(Item coordinate data)
= = = =

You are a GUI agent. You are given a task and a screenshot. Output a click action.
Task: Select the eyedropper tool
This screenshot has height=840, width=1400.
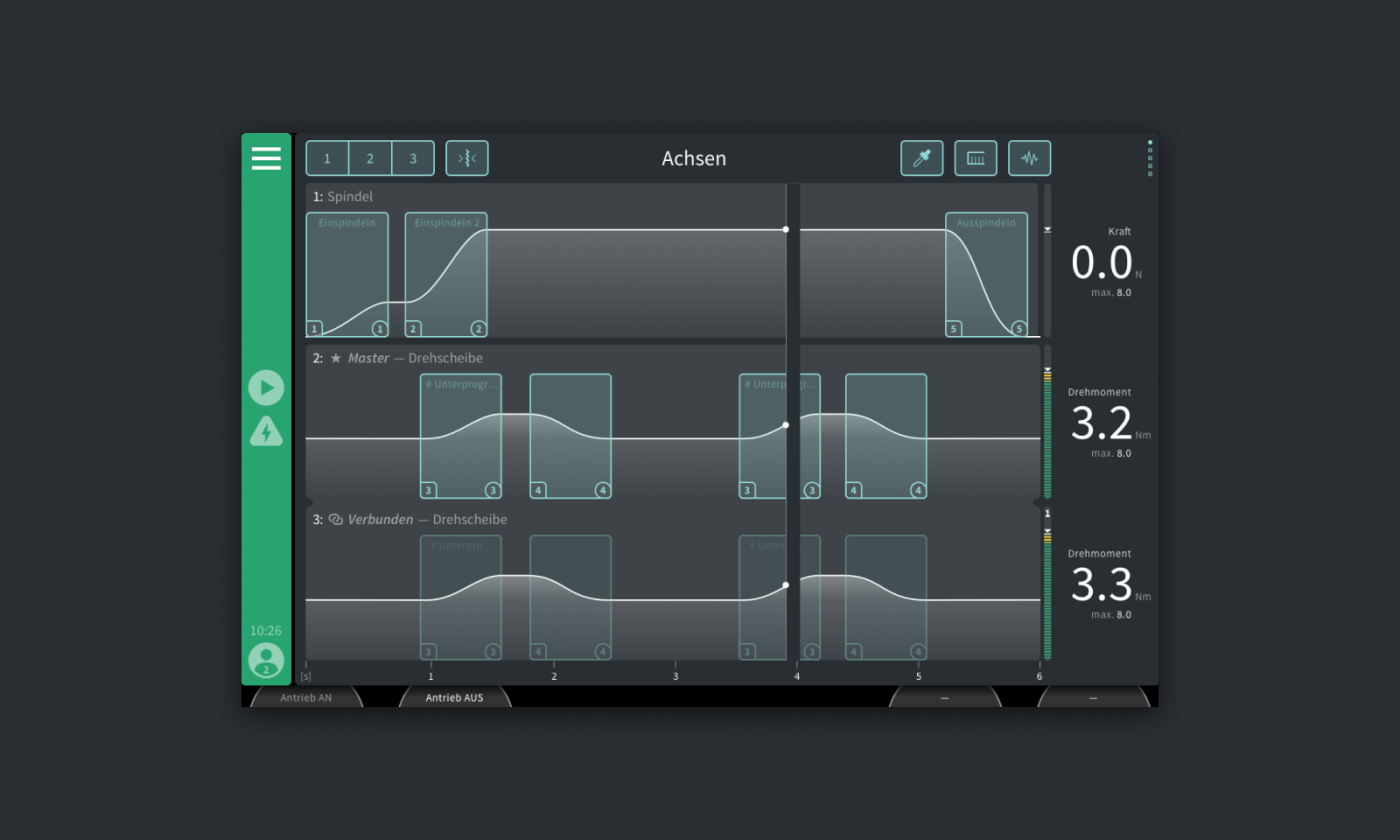click(921, 158)
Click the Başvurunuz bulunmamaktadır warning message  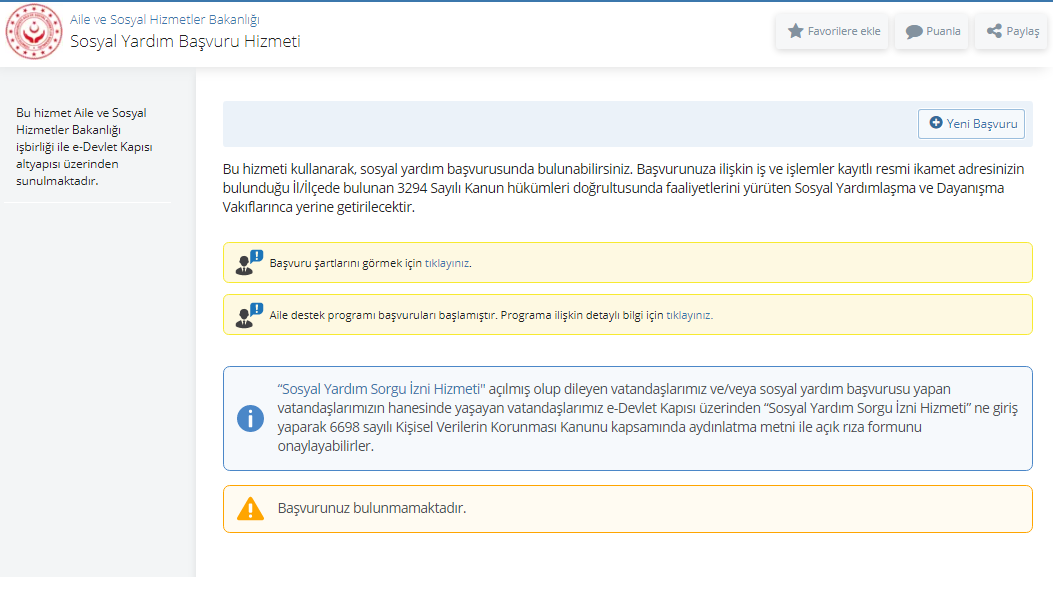[372, 508]
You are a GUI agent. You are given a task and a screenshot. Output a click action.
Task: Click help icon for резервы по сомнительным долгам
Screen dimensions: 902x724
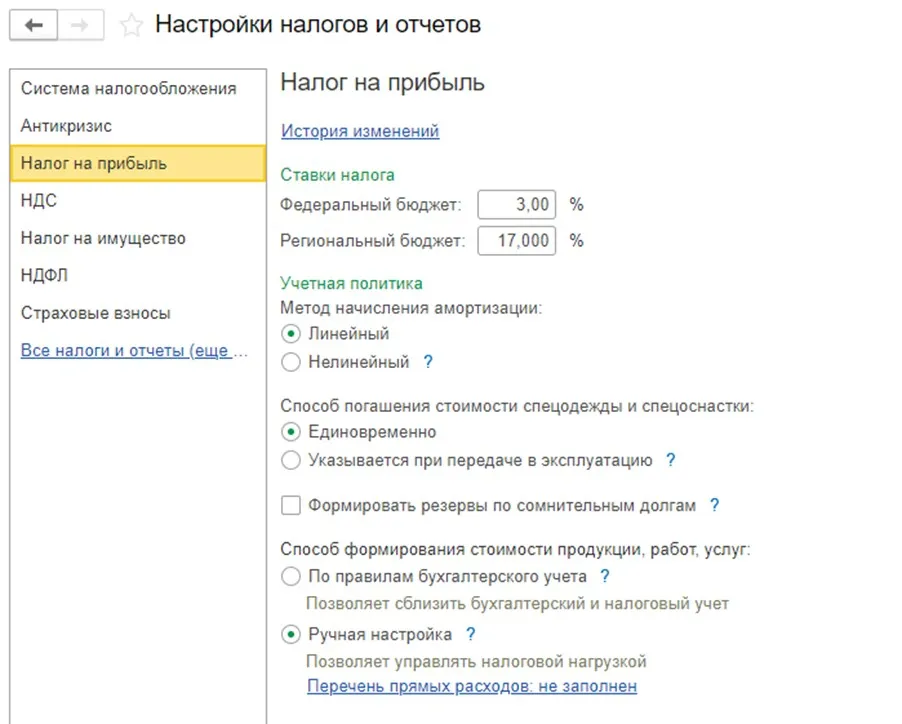coord(714,505)
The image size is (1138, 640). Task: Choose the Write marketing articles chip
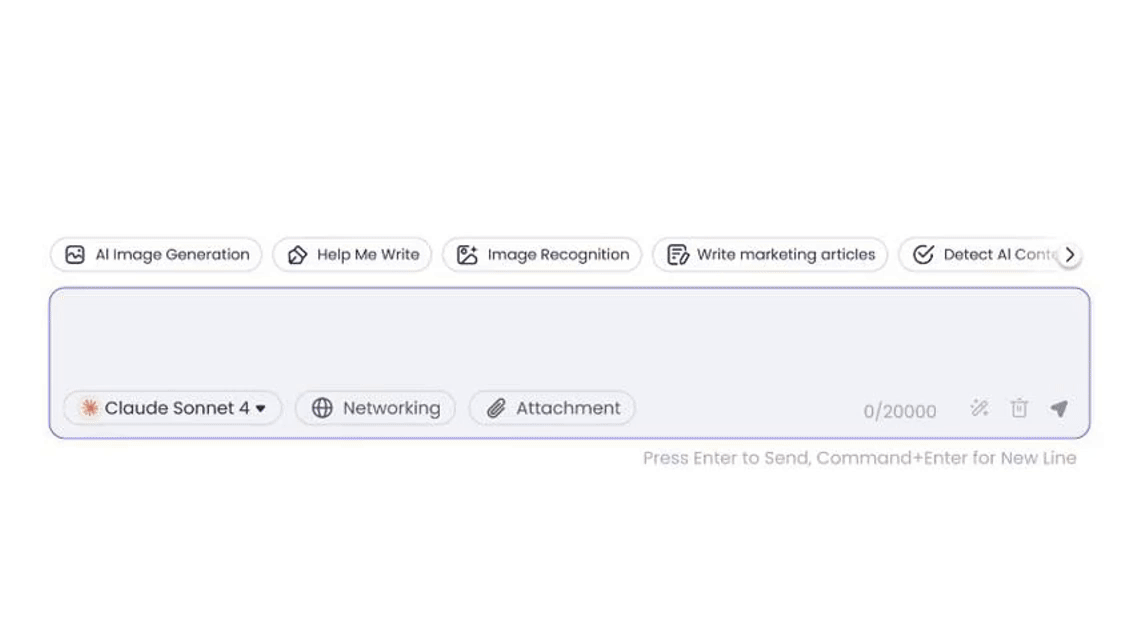(x=769, y=255)
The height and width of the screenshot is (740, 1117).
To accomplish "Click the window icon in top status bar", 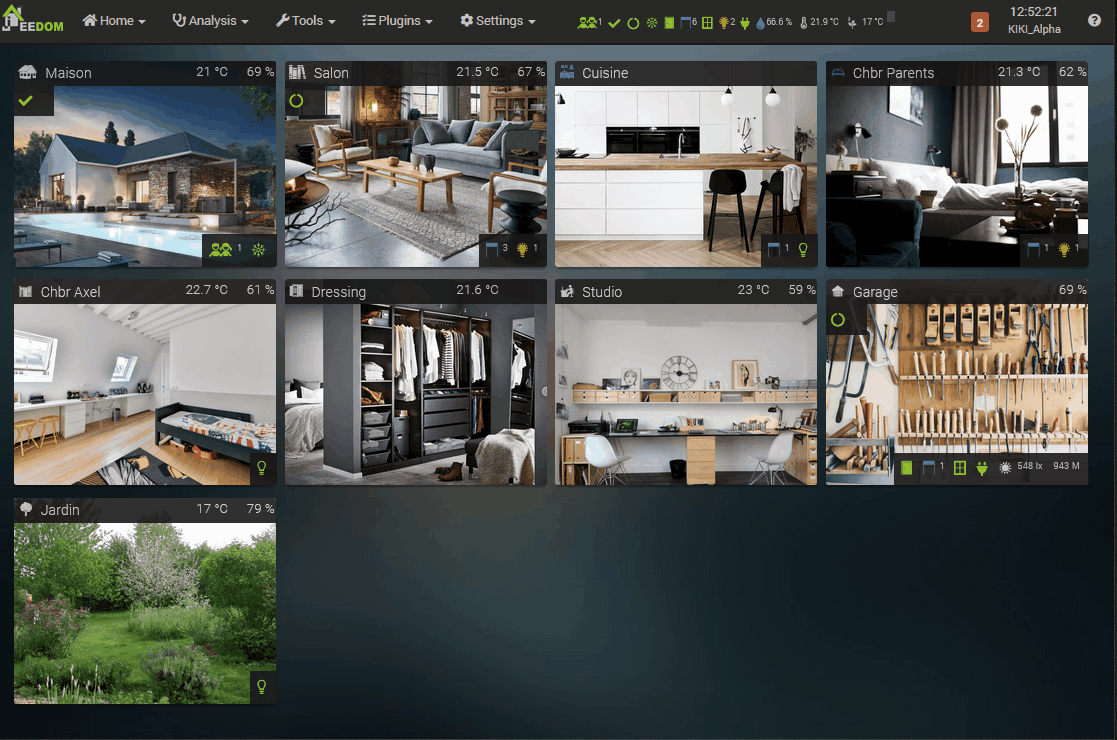I will pos(707,22).
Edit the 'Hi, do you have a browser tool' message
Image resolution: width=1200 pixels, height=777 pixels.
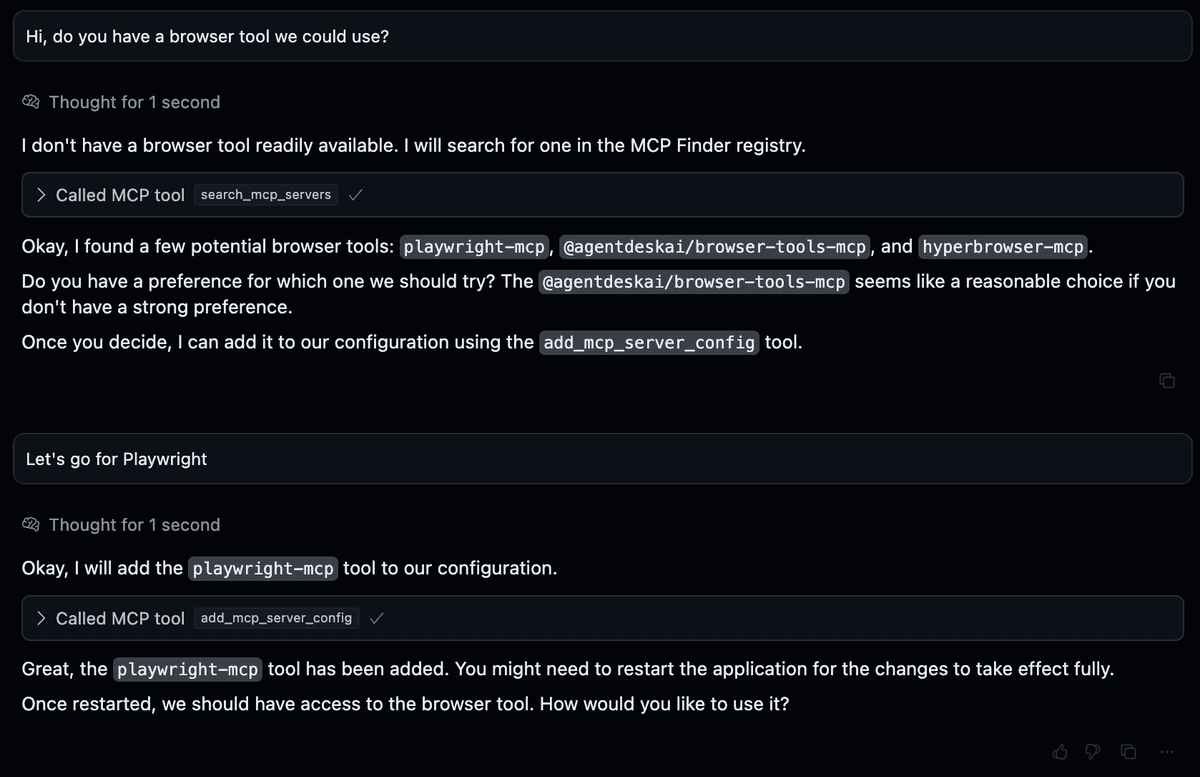pos(602,36)
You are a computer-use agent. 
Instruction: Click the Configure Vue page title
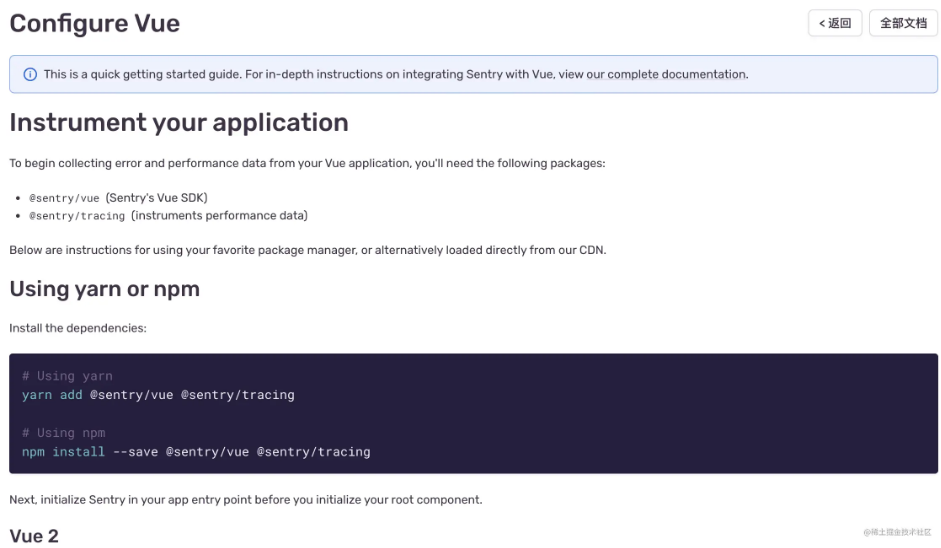click(x=95, y=23)
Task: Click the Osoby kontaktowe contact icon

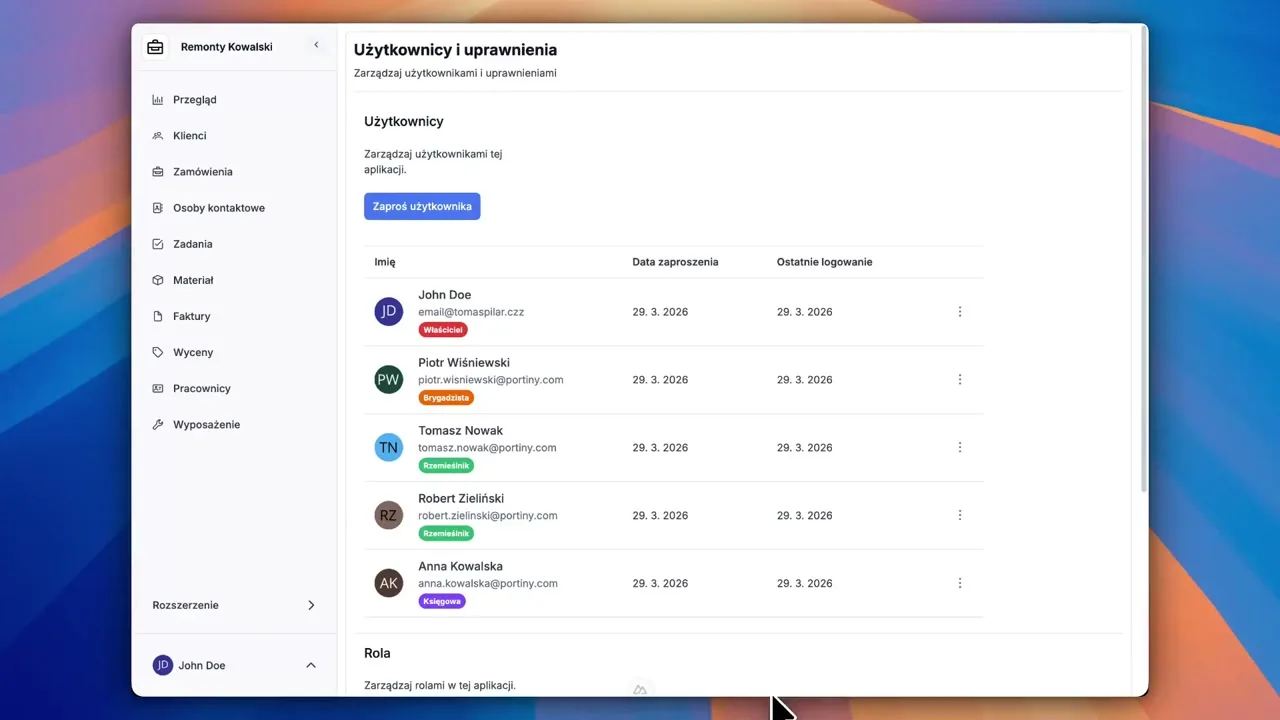Action: (157, 208)
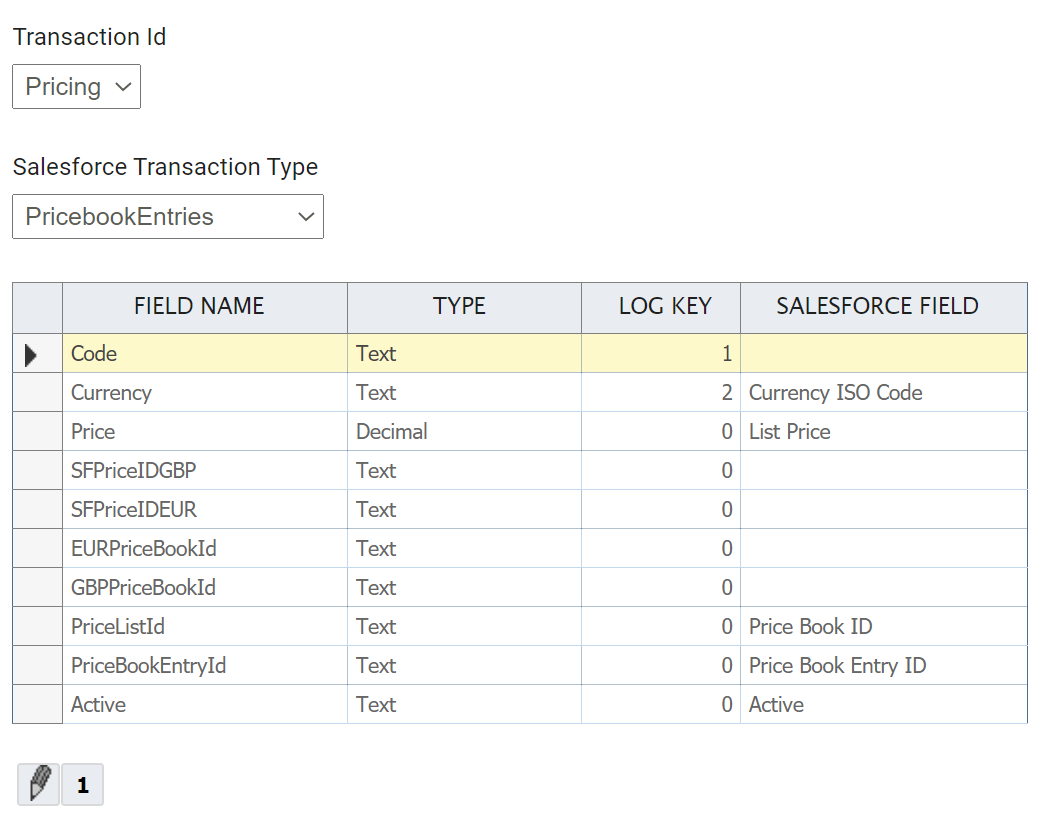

= = = =

* _WHAT THE TASK REQUIRES_: Write out, word for word, the material from the line with "Edit the 'Hi, do" through the end of the material, leaving the pictures out of your answer.

* _EXPECTED ANSWER_:
Edit the 'Hi, do you have a browser tool' message
Image resolution: width=1200 pixels, height=777 pixels.
pos(602,36)
You are a computer-use agent. 
Instruction: Click the Configure Vue page title
click(x=95, y=23)
Task: Click the Osoby kontaktowe contact icon

Action: (157, 208)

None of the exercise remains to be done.